Constrained supply isn’t the only reason why the company is debuting its new multifamily division, Trumark Urban, in San Francisco. People are once again recognizing the value of buying versus renting in many urban markets.
“We are several years post the housing bust, and potential buyers have short memories of all things past,” noted Michael B. Cohen, director of advisory services and multifamily specialist with Property and Portfolio Research (PPR), CoStar’s analytics and economic forecasting company.
Trumark plans to capitalize on the younger tech company workers and retiring baby boomers who want to scale down from larger residences to own property in the City by the Bay, said Michael Maples, who co-founded Trumark with Nelson in 1988.
As attractive as demographics were in the mid-2000s boom years for residential condo investors, they’re even better now as a wave of convenience-minded baby boomers begin to retire. Their echo boomer children — those with jobs, anyway — are also opting for ultra-hip, low-maintenance and compact high-rise condos over large single-family dwellings in far-flung suburbs.

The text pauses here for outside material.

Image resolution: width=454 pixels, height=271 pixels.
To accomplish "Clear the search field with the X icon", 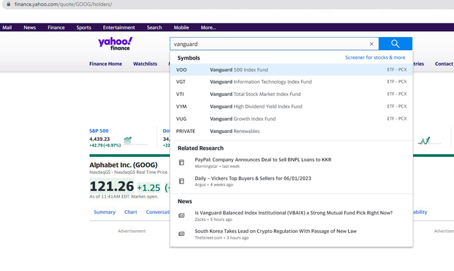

The strengthening housing and job market has put such projects back on stronger footing, at least in coveted urban metros like San Francisco and Boston. In the past two years, housing prices have increased more than 10% in San Francisco, where higher-end Trumark condos are expected to fetch over $2 million for dwellings that max out at 1,500 square feet.
Three years of improving apartment occupancies and strong rent gains in some markets, combined with low mortgage rates, are again prompting financially stable renters to do the math and weigh buying versus renting, Cohen noted. At the same time, existing home sales and prices are improving. As inventory shrinks, developers are again circling a growing number of markets in hopes of building new product.